Beer Facts — Thank You Jimmy Carter

Beer has always been important to America. One of Thomas Jefferson’s first acts was to pass legislation to ensure a healthy beer industry in the United States. And although there were local craft beers in the early days, with the industrial age came the sort of tasteless, Budweiser-style beers that continued well in the 1970s. The years of Prohibition didn’t help things either.

In November 1978, Congress passed a bill repealing Federal restrictions on homebrewing of small amounts of beer. When Jimmy Carter signed the bill in February 1979, the way was paved for the States to follow suit and permit home beermaking. With the exception of Alabama, all the states now permit home breweries, most allowing 100 gallons of beer per person over the age of 21 per household, up to a maximum of 200 gallons per year. That won’t get you through a Super Bowl party, but it should cover you to half-time. Of course the government isn’t going to do anything that deprives it of tax revenue, so homebrewers are prohibited from selling any beer they brew.
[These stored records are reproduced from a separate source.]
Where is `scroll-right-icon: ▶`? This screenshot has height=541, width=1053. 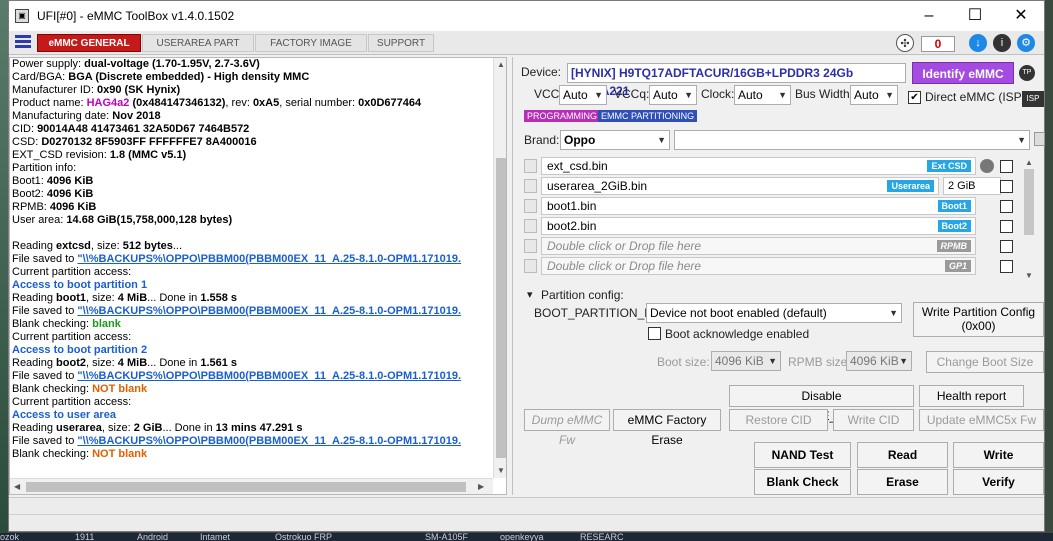 scroll-right-icon: ▶ is located at coordinates (481, 486).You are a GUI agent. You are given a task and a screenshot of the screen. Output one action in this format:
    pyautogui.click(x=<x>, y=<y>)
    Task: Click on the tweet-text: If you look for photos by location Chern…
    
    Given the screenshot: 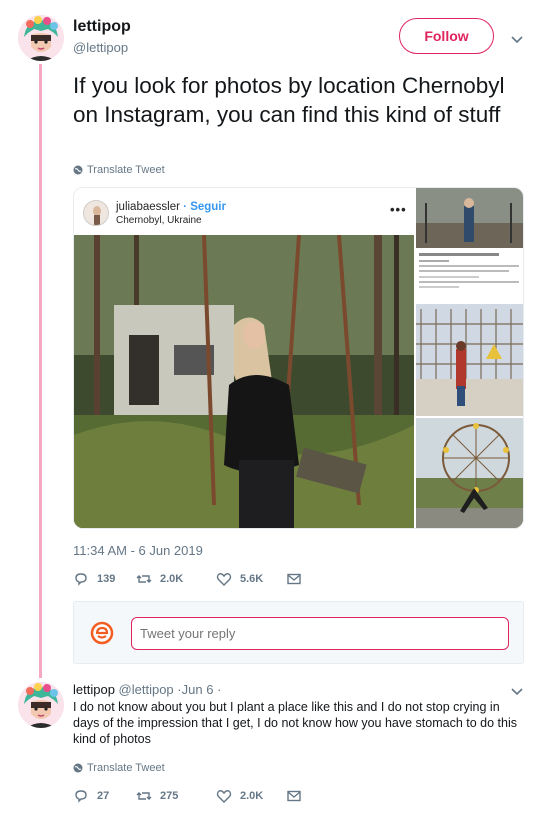 What is the action you would take?
    pyautogui.click(x=289, y=100)
    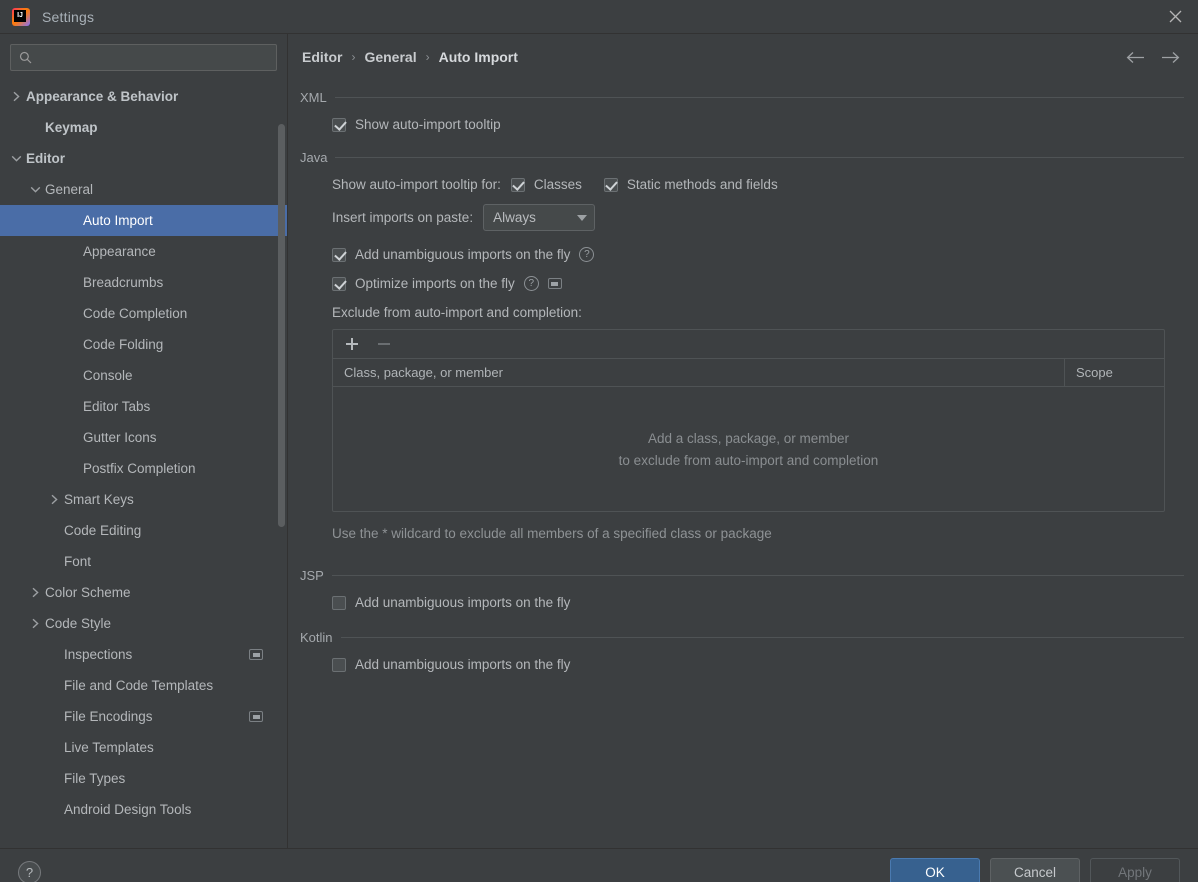 The image size is (1198, 882). What do you see at coordinates (748, 344) in the screenshot?
I see `exclude-table-toolbar` at bounding box center [748, 344].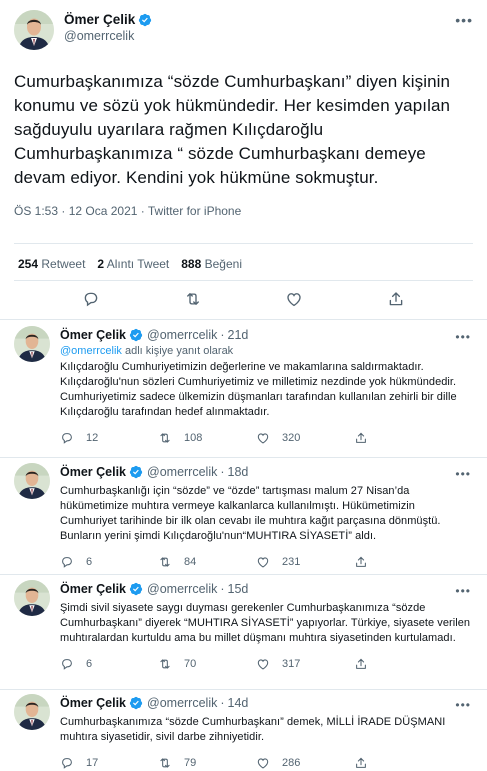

Many beer historians credit this point in history for all the many craft beers we enjoy today. The home brews showed what real beer could taste like, and educated the palates of those who had been drinking the Budweiser swill. I would add that many of these home brewmeisters no doubt caught the beer making bug and went off to start micro-breweries. By 1995, some 600 craft breweries were producing specialty beers in the United States. If you examine the history of many micro-breweries such as Anchor Brewing Company (Anchor Steam), Boston Beer Company (Samuel Adams) and Alaskan Brewing Company (Alaskan Ale), they all follow the same approximate time line. They all have claimed roots back to the 1800s, but in reality they all reformulated and retooled in the 1980s to catch the new micro-brewery wave.